'Their remains came as slush in shoeboxes', claims widow and grieving wife of husband and son who died in Titan sub disaster
Christine Dawood waited months for her dead loved ones' remains to be returned following the catastrophic implosion.
A grieving wife and mother whose husband and son died aboard the OceanGate Titan submersible has claimed she received their remains as “slush” in “two small boxes” an agonising nine months after the tragedy.
Listen to this article
Shahzada Dawood, 48, and Suleman Dawood, 19, were among the five passengers killed when the privately owned submarine imploded during an attempted visit to the ruins of the Titanic in 2023.
Three years on, Christine Dawood has shared details of her painful experience waiting for their remains in the months following the disaster.
“We didn’t get the bodies for nine months,' she said.
“Well, when I say bodies, I mean the slush that was left. They came in two small boxes, like shoeboxes.”
Mrs Dawood added that there "wasn't much” that the US Coast Guard could find when salvaging their remains from the seabed before separating them and subjecting them to DNA testing.
“They have a big pile they can’t separate, all mixed DNA, and they asked if I wanted some of that, too.
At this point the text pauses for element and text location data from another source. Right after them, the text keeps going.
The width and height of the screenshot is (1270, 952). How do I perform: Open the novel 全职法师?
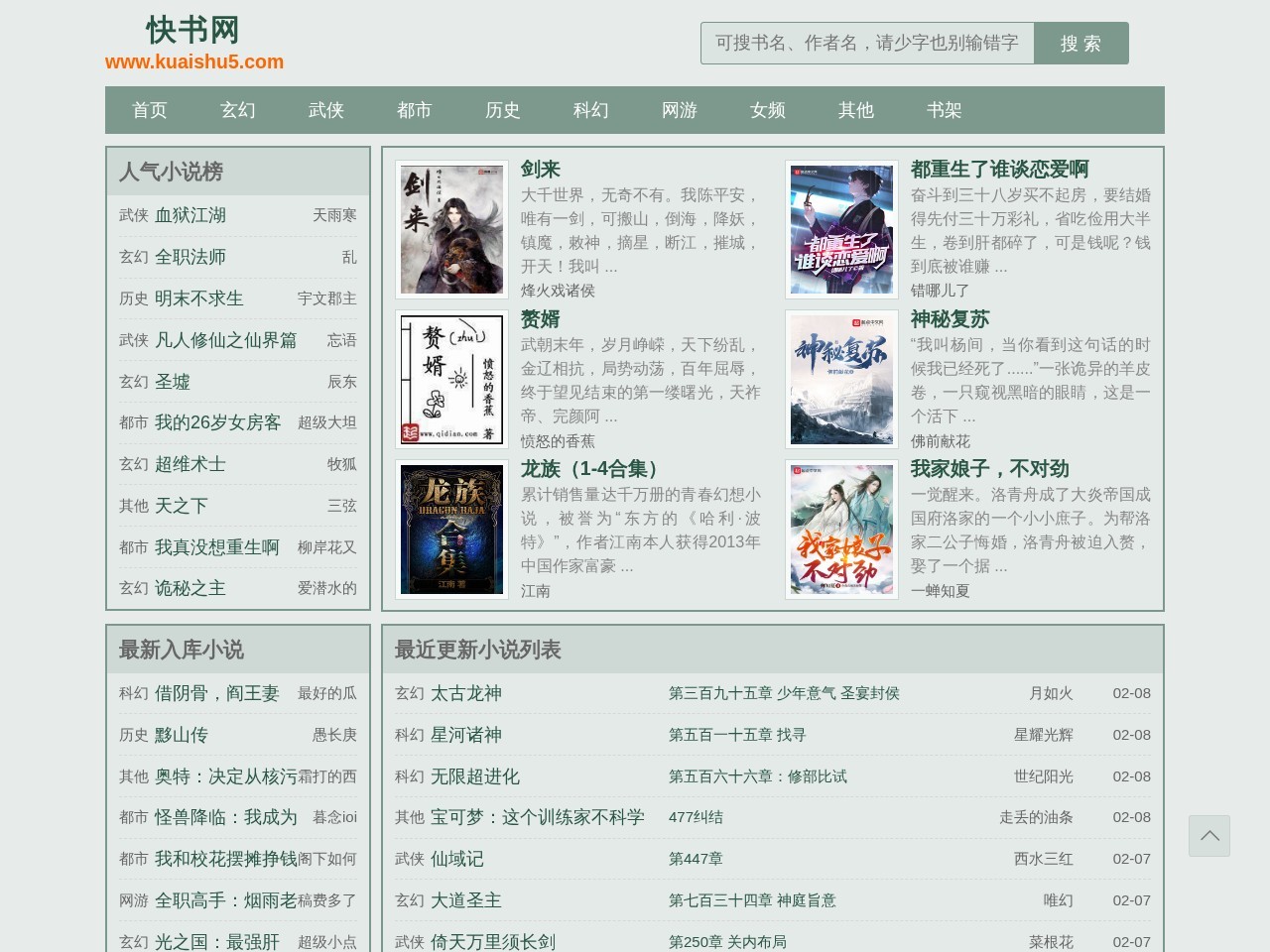[x=189, y=256]

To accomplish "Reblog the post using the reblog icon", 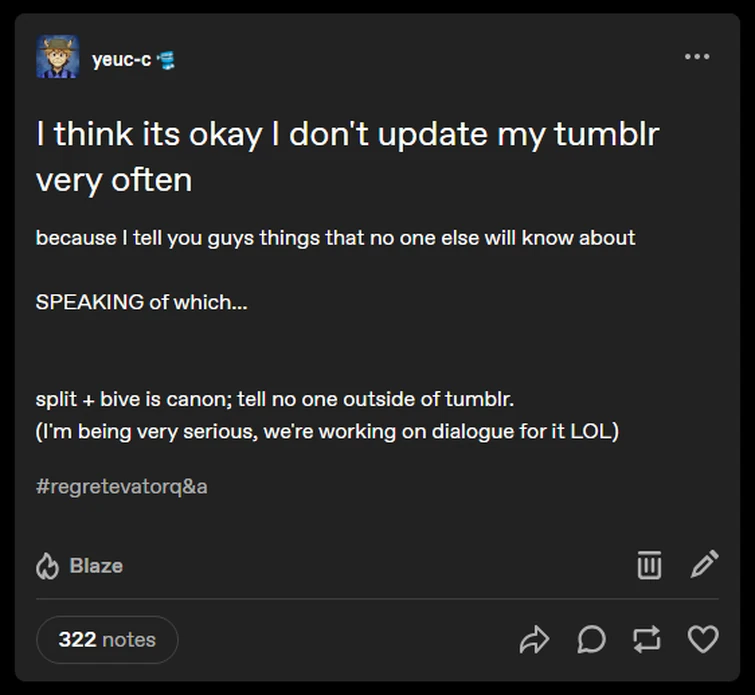I will (x=647, y=639).
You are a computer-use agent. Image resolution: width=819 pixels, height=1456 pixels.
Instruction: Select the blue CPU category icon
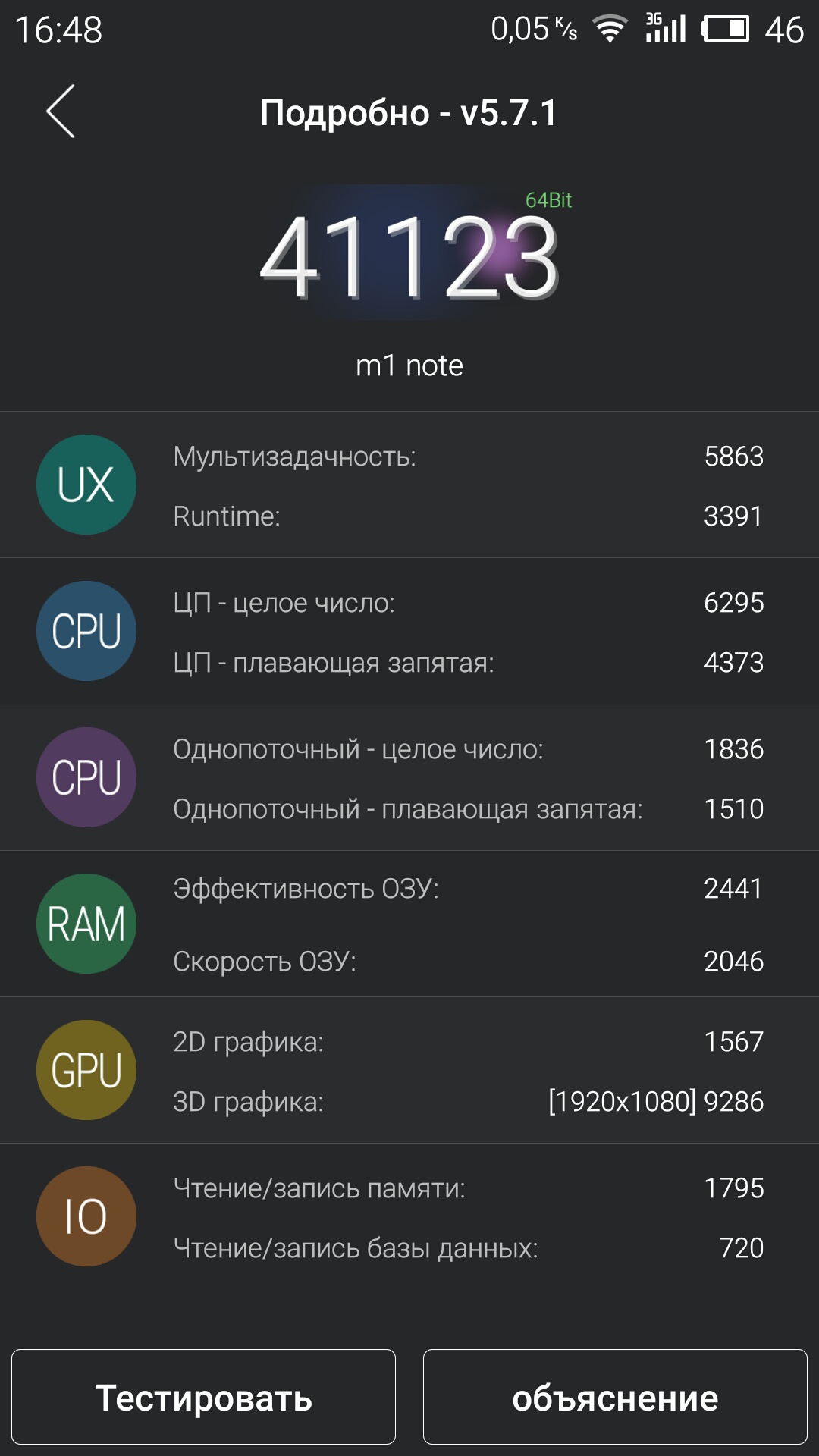tap(86, 631)
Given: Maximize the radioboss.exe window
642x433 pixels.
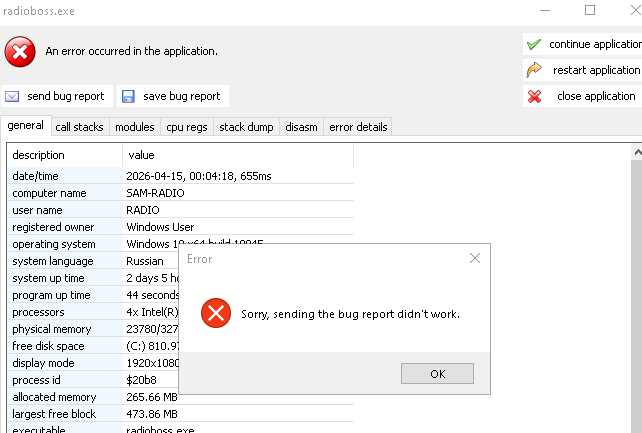Looking at the screenshot, I should [x=589, y=10].
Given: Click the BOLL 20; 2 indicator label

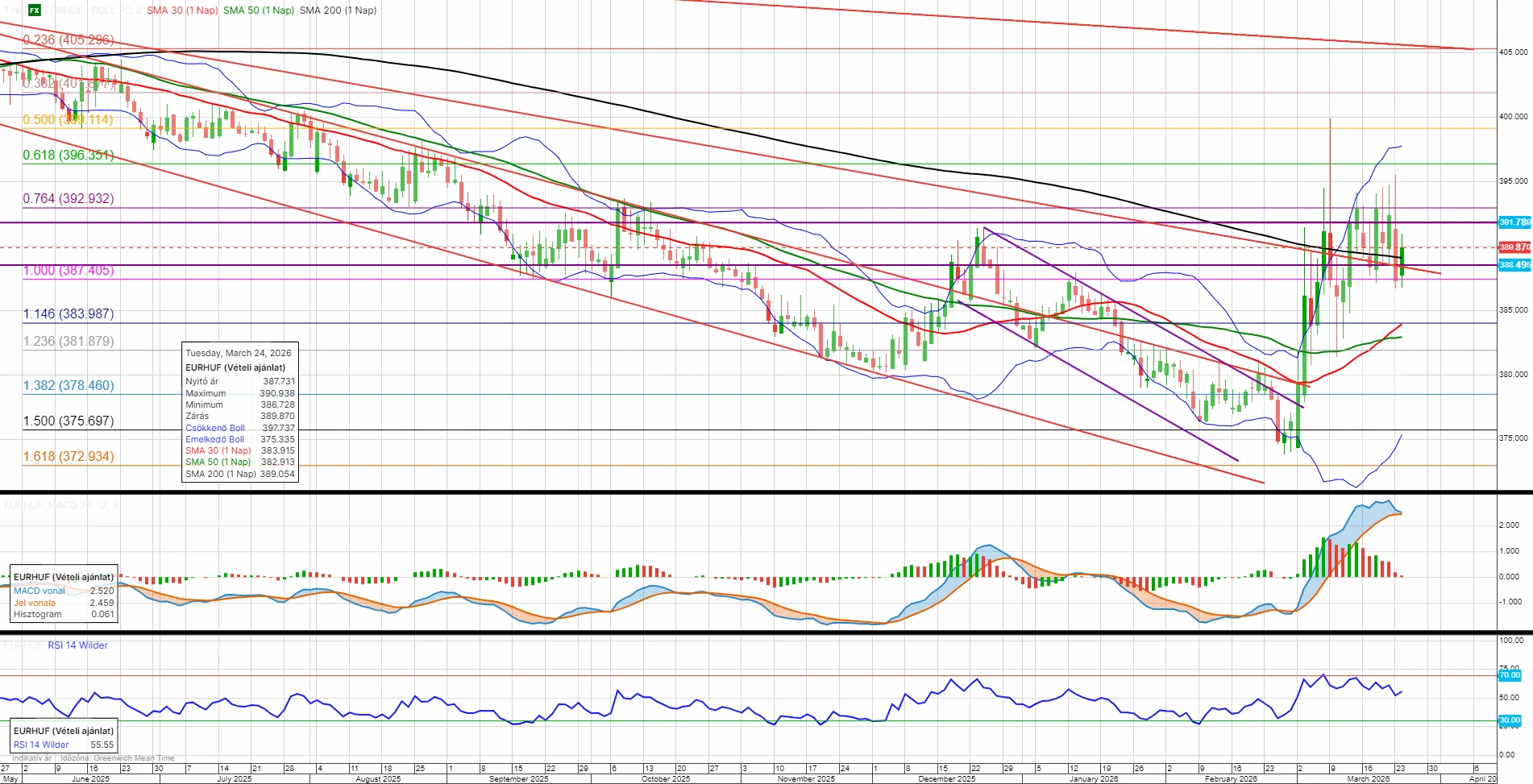Looking at the screenshot, I should click(116, 10).
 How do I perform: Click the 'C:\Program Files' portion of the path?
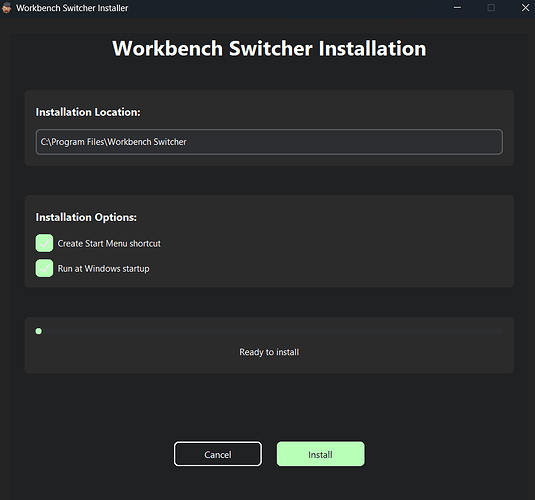pyautogui.click(x=72, y=142)
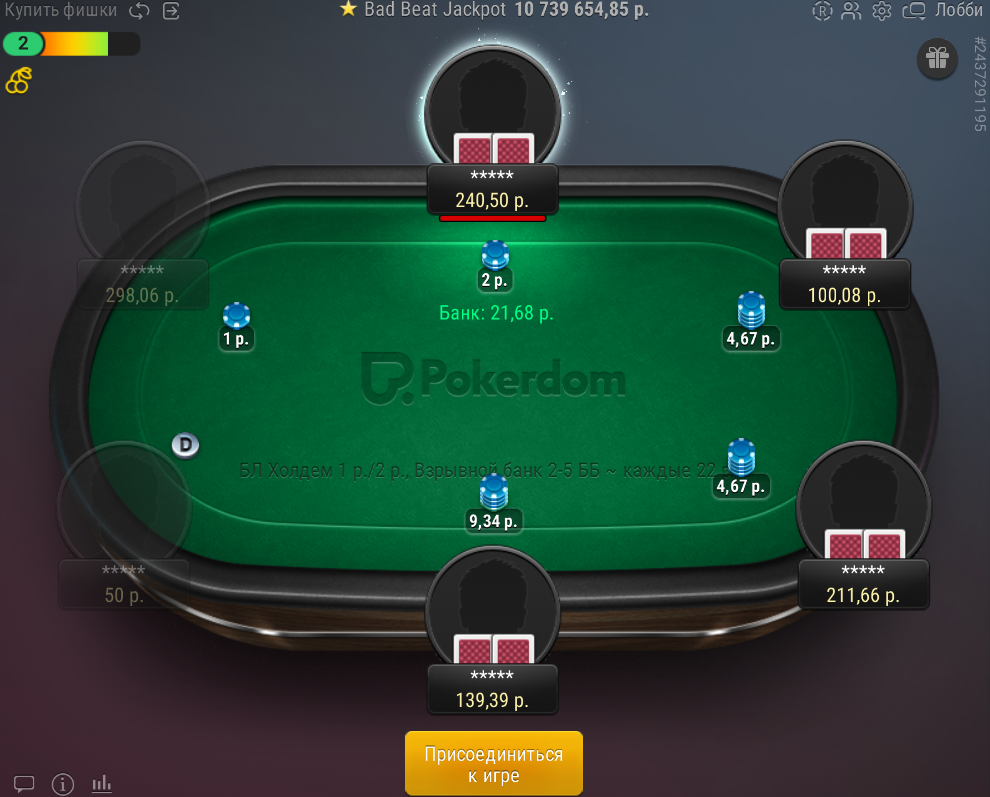
Task: Click the yellow cherries icon
Action: tap(18, 80)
But I said no, just what you know is Suleman and Shahzada,” she told the Guardian.
Mrs Dawood, a trained psychologist, has written a book about her experience, combining her first-hand account of the unfolding disaster with family memories spanning two decades.
She lives in Surrey with her daughter, 20, and wants her kept out of the spotlight as she doesn’t “want her to be known as that girl who lost her father and brother on the Titan”.
The Dawood family had become fascinated with the Titanic after visiting an exhibition in Singapore in 2012.
A huge 9,090-piece Lego model of the Titanic Suleman spent hours building remains the centrepiece of her kitchen in Mrs Dawood’s Surrey home. “I have learned to give the grief attention,” she said, adding: “So I go into Suleman’s room. Sometimes I find the cat sleeping on his pillow, and I sit on the bed and let the grief come.
British explorer Hamish Harding, 58, French deep-sea explorer Paul-Henri Nargeolet (known as “Mr Titanic”), 77, OceanGate co-founder Stockton Rushton, 61, were also among the victims of the disaster.
The world watched after the US Coast Guard announced that the passengers had 70-96 hours left before they ran out of oxygen.
The vessel was descending 12,400ft, twice as deep as the Grand Canyon, in the North Atlantic Ocean.But the wreckage, at 3,776 metres below the waves, was eventually found lying in the seabed with no survivors.
An inquiry found that the structural integrity and design of the sub led to issues, while former OceanGate employees revealed the company was committed only to profit making and “very little in the way of science”.
The report also said OceanGate had a "toxic workplace environment" and used the "looming threat of being fired" to prevent staff from coming forward with safety concerns.
“From the beginning, I had a lot of reasons to hate Stockton, but does that really help me?” Mrs Dawood said.
She added: “He died with them. If I’m angry with him, I’m giving him power, and I refuse to do that. I’m sure people will say I’m naive, but if I start to analyse every single thing, where does that lead me?”Her book, Ninety-Six Hours, is published by Whitefox on 12 May.